WORK ITEM: For each entry below, copy the text exactly and leave out any picture.

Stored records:
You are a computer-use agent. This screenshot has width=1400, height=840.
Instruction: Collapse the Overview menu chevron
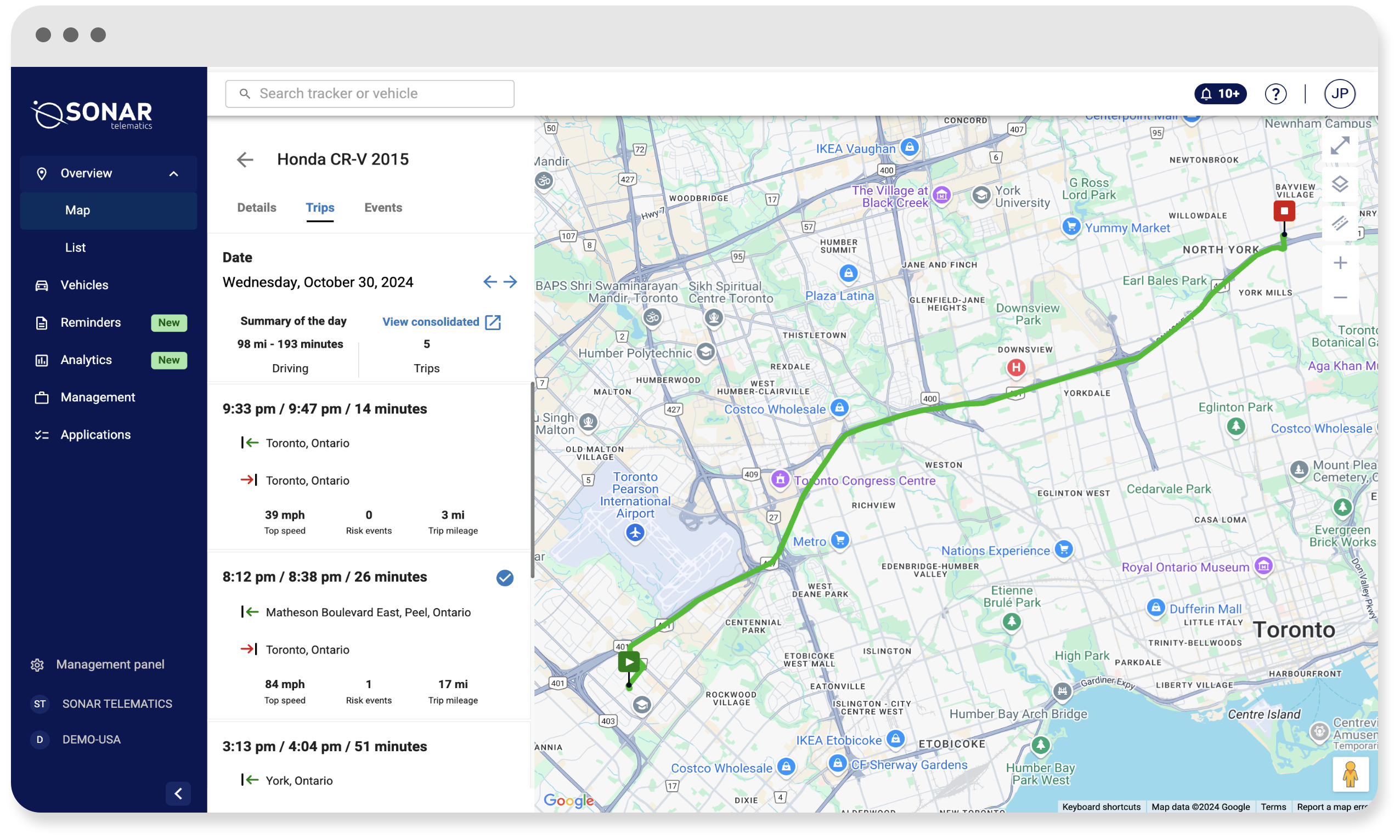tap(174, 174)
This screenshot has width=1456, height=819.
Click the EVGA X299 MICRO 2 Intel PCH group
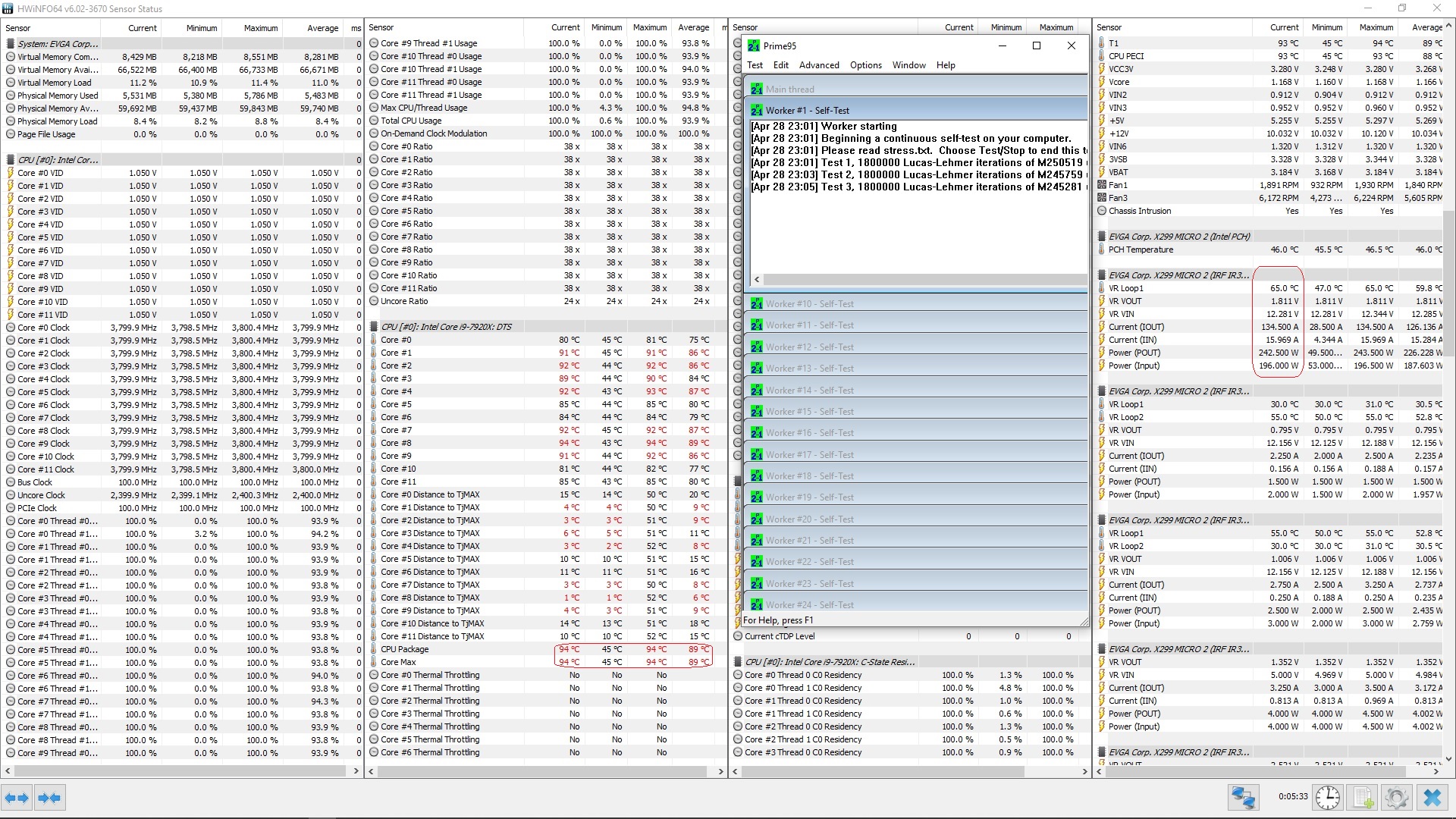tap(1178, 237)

EXPECTED ANSWER:
You are a computer-use agent. This screenshot has width=1400, height=840.
Instruction: Collapse the Overview menu chevron
tap(174, 174)
This screenshot has width=1456, height=819.
Click the EVGA X299 MICRO 2 Intel PCH group
tap(1178, 237)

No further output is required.